### Dataset content
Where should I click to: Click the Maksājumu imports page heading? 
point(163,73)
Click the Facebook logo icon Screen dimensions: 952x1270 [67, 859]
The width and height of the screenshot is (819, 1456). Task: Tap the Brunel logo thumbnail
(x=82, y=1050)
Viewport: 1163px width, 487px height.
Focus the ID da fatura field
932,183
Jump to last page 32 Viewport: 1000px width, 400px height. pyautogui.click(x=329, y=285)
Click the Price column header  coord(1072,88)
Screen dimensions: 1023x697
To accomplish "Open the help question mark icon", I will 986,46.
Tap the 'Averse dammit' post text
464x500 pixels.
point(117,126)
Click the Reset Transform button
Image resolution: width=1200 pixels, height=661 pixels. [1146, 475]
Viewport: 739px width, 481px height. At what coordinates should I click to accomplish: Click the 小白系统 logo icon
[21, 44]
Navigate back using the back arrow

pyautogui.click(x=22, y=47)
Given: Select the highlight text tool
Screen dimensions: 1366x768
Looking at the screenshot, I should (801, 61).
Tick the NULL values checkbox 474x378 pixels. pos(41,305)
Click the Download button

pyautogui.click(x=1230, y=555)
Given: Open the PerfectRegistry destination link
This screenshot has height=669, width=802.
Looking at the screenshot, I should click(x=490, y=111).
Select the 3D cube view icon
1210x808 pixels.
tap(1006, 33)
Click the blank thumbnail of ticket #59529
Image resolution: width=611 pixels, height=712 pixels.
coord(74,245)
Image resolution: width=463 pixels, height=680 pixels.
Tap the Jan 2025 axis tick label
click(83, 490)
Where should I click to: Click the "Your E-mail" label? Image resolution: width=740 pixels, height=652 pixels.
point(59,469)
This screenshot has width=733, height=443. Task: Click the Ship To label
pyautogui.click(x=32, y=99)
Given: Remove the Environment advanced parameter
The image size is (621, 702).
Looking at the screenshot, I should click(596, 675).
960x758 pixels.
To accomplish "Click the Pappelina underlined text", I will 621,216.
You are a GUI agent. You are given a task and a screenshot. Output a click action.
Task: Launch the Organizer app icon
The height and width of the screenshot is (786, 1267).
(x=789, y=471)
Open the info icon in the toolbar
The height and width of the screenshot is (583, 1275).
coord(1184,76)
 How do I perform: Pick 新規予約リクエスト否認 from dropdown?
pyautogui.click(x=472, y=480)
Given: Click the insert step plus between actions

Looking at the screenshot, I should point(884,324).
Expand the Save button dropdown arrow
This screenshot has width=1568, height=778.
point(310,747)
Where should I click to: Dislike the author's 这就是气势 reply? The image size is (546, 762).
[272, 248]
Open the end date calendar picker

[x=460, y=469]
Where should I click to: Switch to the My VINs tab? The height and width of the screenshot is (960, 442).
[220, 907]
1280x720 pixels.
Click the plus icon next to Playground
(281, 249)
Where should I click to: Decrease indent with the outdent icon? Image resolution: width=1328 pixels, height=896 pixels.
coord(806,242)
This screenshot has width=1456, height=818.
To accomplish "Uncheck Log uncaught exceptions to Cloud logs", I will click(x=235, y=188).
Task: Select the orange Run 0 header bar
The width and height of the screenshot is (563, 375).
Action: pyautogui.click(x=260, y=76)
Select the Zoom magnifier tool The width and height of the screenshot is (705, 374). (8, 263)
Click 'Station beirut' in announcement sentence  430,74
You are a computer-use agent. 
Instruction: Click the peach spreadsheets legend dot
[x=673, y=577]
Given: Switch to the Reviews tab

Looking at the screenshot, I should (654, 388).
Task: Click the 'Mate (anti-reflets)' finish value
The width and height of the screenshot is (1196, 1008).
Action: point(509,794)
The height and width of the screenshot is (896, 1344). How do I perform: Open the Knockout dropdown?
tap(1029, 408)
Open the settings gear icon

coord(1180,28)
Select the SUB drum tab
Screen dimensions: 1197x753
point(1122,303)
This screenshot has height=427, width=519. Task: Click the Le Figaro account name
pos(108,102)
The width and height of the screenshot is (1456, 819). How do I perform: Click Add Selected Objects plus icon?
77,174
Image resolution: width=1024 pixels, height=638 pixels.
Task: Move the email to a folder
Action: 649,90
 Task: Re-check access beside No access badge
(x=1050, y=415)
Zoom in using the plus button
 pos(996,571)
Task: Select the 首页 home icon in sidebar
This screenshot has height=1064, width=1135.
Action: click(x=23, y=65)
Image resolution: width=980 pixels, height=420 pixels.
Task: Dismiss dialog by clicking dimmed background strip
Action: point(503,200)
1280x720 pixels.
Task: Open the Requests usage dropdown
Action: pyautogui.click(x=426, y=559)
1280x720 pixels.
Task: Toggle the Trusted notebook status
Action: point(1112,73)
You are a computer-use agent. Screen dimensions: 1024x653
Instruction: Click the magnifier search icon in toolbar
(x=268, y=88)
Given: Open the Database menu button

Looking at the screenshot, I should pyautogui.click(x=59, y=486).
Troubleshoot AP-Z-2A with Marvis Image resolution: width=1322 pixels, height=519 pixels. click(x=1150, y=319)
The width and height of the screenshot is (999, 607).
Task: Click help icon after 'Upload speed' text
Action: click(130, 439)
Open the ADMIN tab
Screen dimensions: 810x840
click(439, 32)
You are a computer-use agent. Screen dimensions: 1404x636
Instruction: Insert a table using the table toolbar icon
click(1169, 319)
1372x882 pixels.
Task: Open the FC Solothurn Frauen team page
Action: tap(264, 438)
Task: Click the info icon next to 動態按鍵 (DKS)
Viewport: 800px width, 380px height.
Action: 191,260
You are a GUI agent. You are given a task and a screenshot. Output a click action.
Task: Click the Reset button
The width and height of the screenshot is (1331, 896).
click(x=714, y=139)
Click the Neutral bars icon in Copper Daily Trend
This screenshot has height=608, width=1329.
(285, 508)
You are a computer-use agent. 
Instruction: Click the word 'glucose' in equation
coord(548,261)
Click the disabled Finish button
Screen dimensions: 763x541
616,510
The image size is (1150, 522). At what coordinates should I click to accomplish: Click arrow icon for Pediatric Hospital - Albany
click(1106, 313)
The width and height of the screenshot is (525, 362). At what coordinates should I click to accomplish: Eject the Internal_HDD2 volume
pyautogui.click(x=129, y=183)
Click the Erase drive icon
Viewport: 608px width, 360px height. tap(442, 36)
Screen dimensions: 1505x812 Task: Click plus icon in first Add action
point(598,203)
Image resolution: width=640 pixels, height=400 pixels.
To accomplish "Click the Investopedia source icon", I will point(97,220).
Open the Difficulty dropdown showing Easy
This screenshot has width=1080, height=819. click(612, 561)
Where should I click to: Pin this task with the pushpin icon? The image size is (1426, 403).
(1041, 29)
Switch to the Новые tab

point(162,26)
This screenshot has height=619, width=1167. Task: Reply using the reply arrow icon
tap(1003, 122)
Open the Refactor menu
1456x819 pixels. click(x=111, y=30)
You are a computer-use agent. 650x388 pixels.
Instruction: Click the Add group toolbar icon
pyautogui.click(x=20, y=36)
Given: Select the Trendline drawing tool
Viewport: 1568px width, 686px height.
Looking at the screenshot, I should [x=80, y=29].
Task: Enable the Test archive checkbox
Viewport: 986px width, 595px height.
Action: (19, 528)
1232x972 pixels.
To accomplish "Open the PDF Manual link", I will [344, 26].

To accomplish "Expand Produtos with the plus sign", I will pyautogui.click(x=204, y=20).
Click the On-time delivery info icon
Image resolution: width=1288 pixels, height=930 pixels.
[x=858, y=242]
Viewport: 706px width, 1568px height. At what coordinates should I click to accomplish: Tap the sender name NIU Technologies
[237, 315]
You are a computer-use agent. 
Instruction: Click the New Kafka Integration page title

### Work instructions
Could you repeat exactly the lines above from the line with "Task: Select the orange Run 0 header bar" up to and including the line with "Task: Select the 首页 home icon in sidebar", and only those?

### Task result
Task: Select the orange Run 0 header bar
The width and height of the screenshot is (563, 375).
Action: pyautogui.click(x=260, y=76)
Select the Zoom magnifier tool The width and height of the screenshot is (705, 374). (8, 263)
Click 'Station beirut' in announcement sentence  430,74
You are a computer-use agent. 
Instruction: Click the peach spreadsheets legend dot
[x=673, y=577]
Given: Switch to the Reviews tab

Looking at the screenshot, I should (654, 388).
Task: Click the 'Mate (anti-reflets)' finish value
The width and height of the screenshot is (1196, 1008).
Action: point(509,794)
The height and width of the screenshot is (896, 1344). How do I perform: Open the Knockout dropdown?
tap(1029, 408)
Open the settings gear icon

coord(1180,28)
Select the SUB drum tab
Screen dimensions: 1197x753
point(1122,303)
This screenshot has height=427, width=519. Task: Click the Le Figaro account name
pos(108,102)
The width and height of the screenshot is (1456, 819). How do I perform: Click Add Selected Objects plus icon?
77,174
Image resolution: width=1024 pixels, height=638 pixels.
Task: Move the email to a folder
Action: 649,90
 Task: Re-check access beside No access badge
(x=1050, y=415)
Zoom in using the plus button
 pos(996,571)
Task: Select the 首页 home icon in sidebar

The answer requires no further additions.